» **EXERCISE OBJECTIVE**: The result should be an exact copy of only the lines from the one holding "Task: Focus the search" through the last line of the data below, please, without pictures.

-------- ENTRIES SHOWN

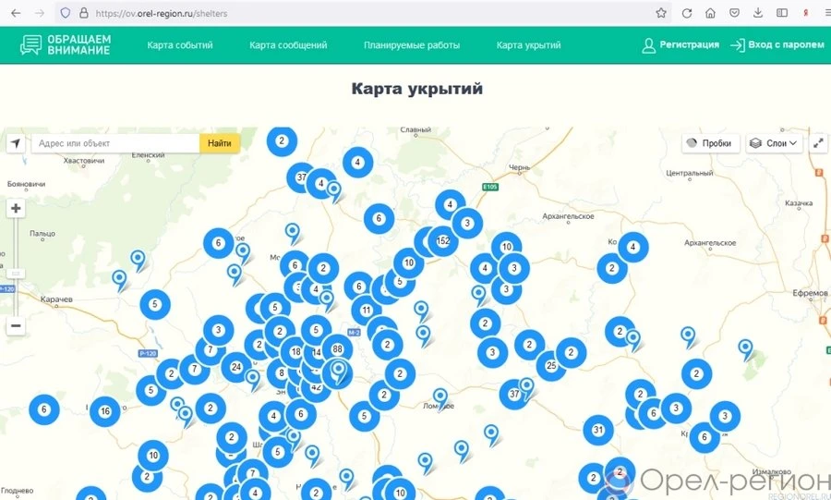The height and width of the screenshot is (500, 831).
Task: Focus the Адрес или объект search field
Action: [x=115, y=143]
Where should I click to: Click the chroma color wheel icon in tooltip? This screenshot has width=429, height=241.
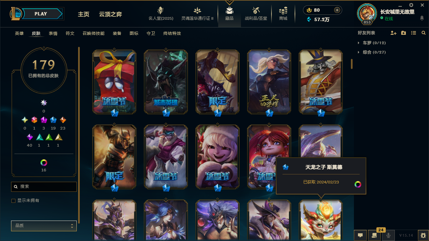coord(358,184)
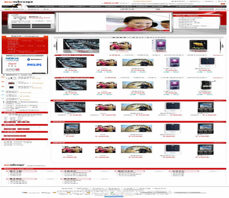Open the dropdown below the sidebar poll

click(x=22, y=128)
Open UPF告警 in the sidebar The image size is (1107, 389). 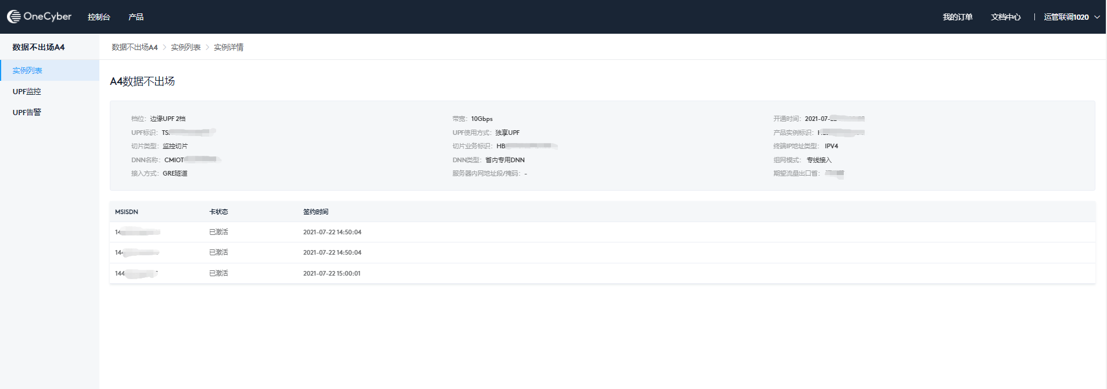point(27,112)
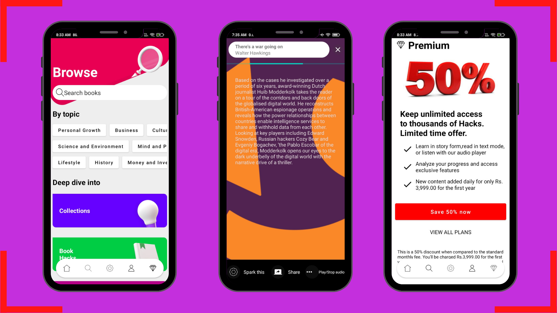Click VIEW ALL PLANS link on Premium screen
The width and height of the screenshot is (557, 313).
pyautogui.click(x=450, y=232)
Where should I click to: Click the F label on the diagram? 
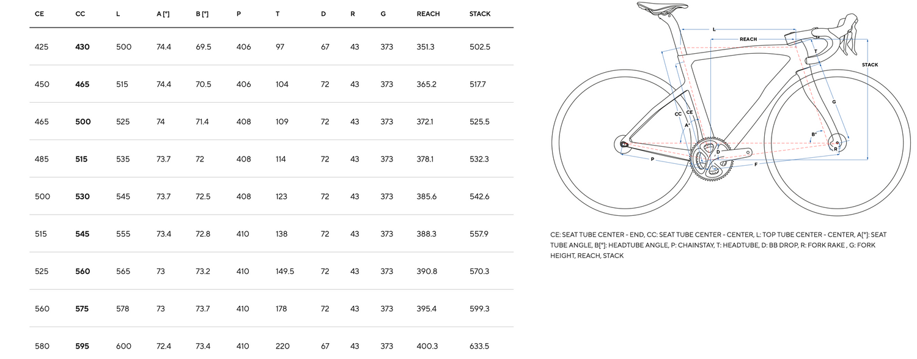click(756, 165)
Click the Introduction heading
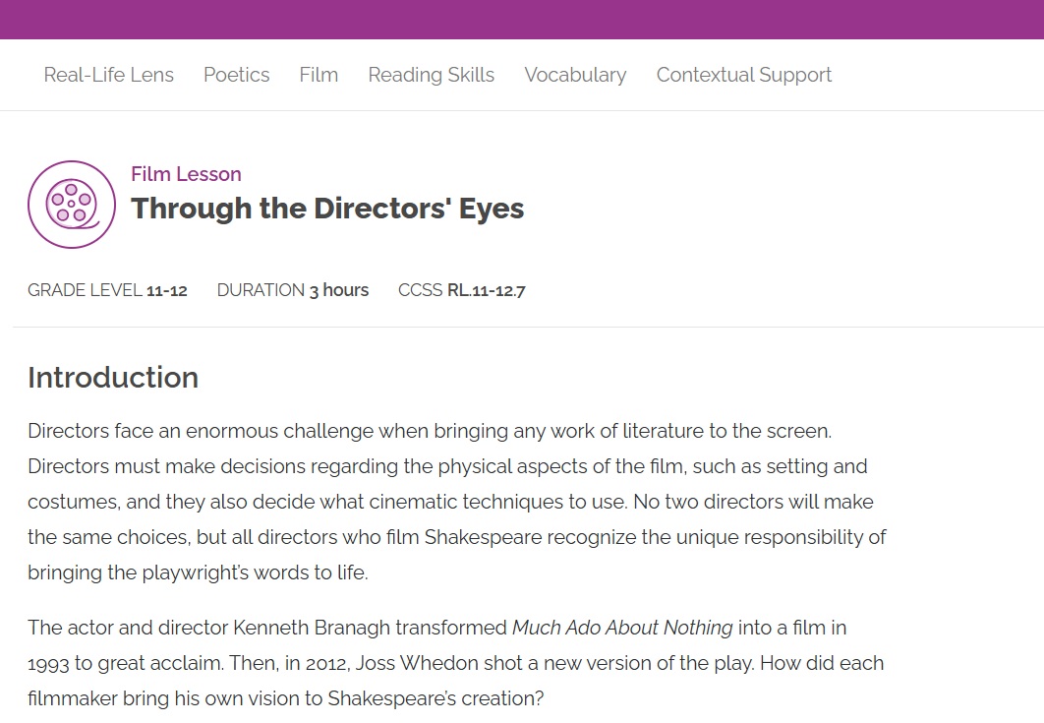The width and height of the screenshot is (1044, 723). [x=113, y=378]
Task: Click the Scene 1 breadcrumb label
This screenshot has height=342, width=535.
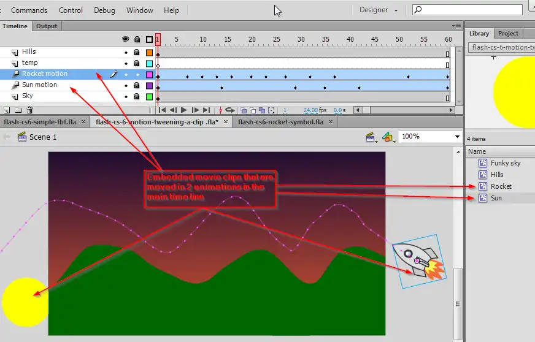Action: [43, 137]
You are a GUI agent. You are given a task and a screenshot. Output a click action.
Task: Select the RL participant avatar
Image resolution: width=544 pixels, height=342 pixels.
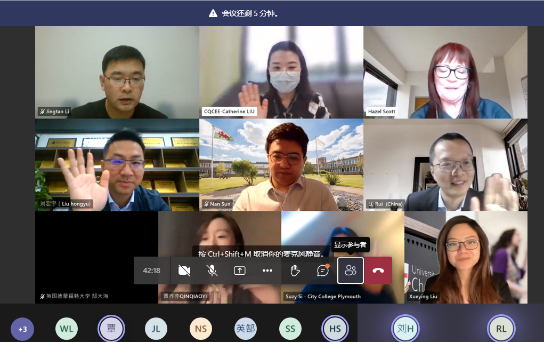pos(501,329)
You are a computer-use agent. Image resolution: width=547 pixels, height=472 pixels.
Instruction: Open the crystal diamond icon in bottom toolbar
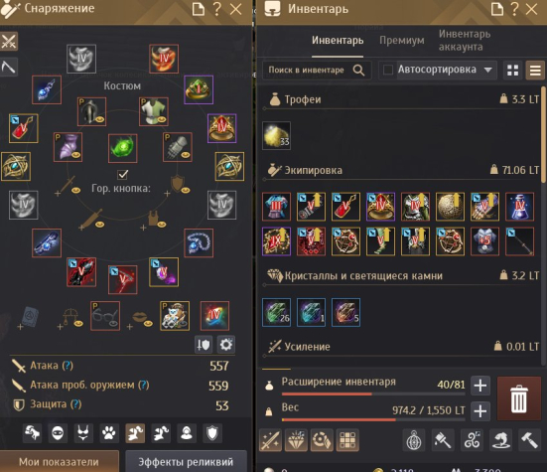click(x=296, y=440)
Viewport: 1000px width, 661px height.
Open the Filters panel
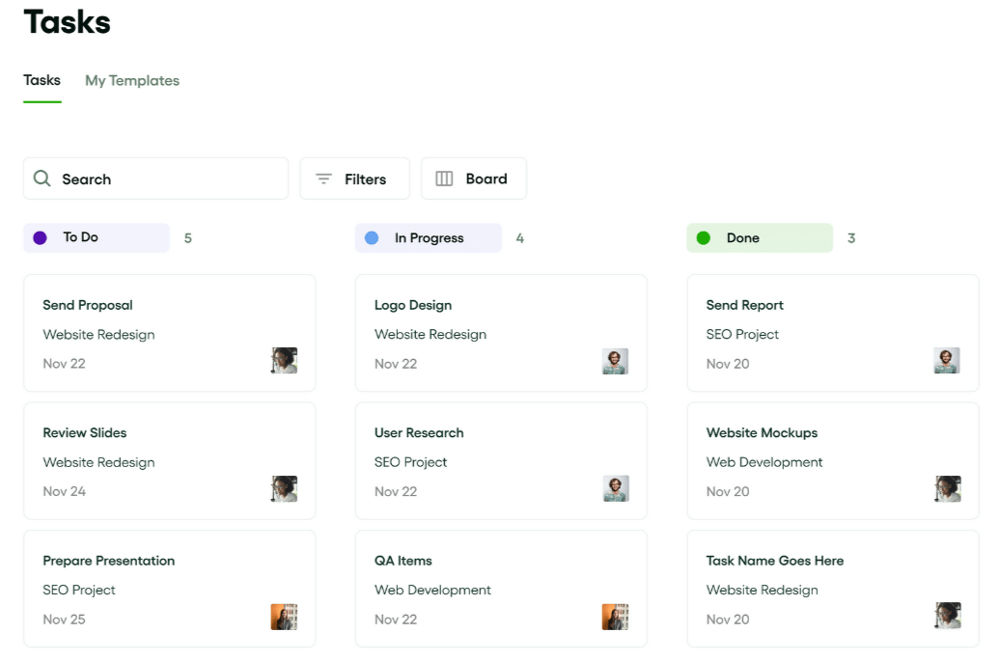click(355, 179)
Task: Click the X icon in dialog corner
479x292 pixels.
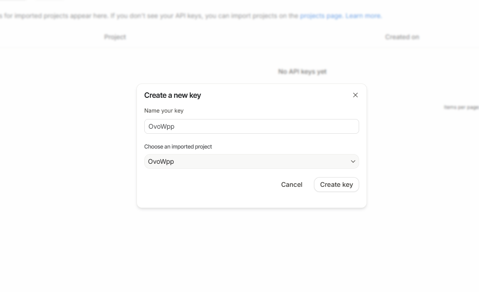Action: coord(355,95)
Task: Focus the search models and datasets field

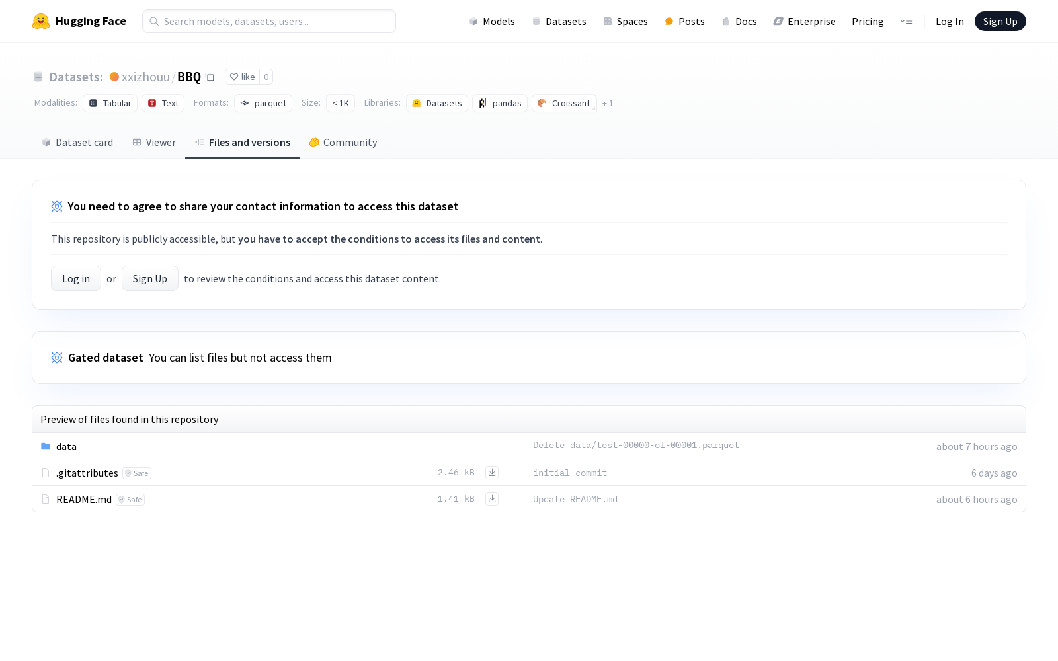Action: coord(269,21)
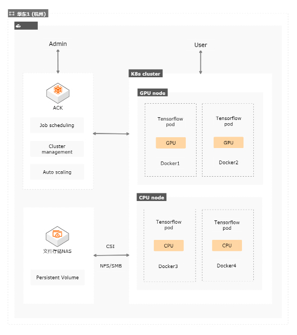Click the CPU swatch in Docker4 pod
Screen dimensions: 297x335
click(x=227, y=245)
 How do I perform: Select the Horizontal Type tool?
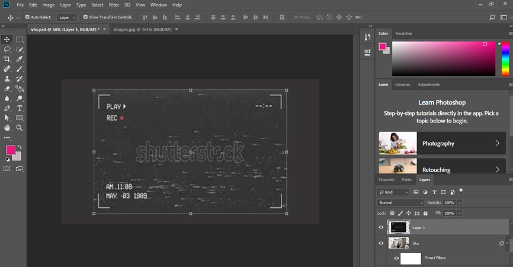(20, 108)
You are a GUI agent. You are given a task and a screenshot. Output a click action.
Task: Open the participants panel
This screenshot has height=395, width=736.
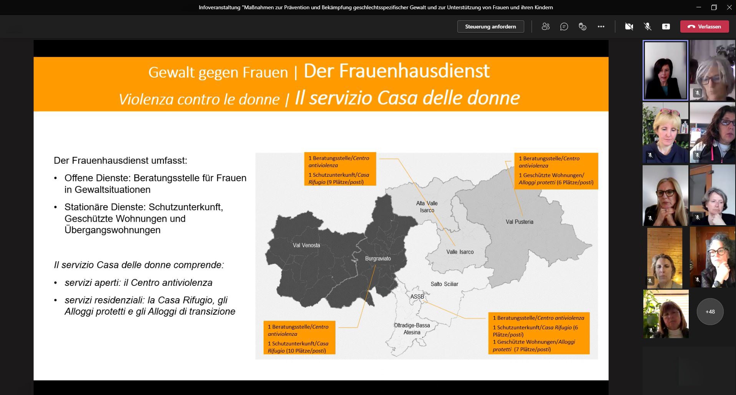[545, 27]
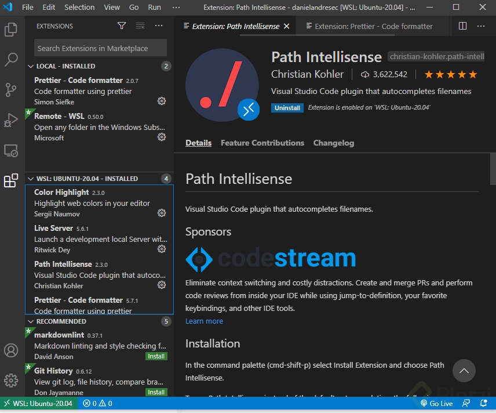Open the Search view in activity bar
The image size is (496, 413).
click(11, 59)
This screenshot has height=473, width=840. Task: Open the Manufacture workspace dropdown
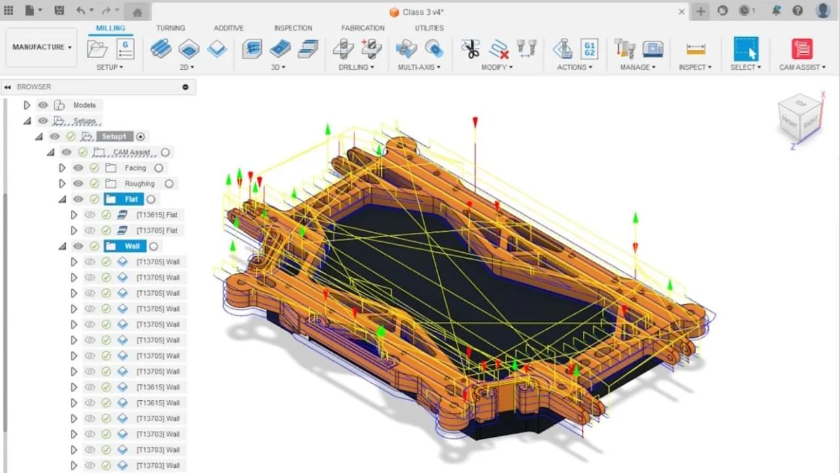tap(41, 47)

----------------

» **RESPONSE TO THIS EXERCISE**:
Task: Focus the search models and datasets field

Action: coord(269,21)
Click the CPU swatch in Docker4 pod
Screen dimensions: 297x335
click(x=227, y=245)
 How do I perform: Select the Horizontal Type tool?
(20, 108)
You are a GUI agent. You are given a task and a screenshot. Output a click action.
Task: Open the participants panel
This screenshot has height=395, width=736.
[545, 27]
Open the Search view in activity bar
The image size is (496, 413).
click(11, 59)
This screenshot has height=473, width=840. Task: Open the Manufacture workspace dropdown
tap(41, 47)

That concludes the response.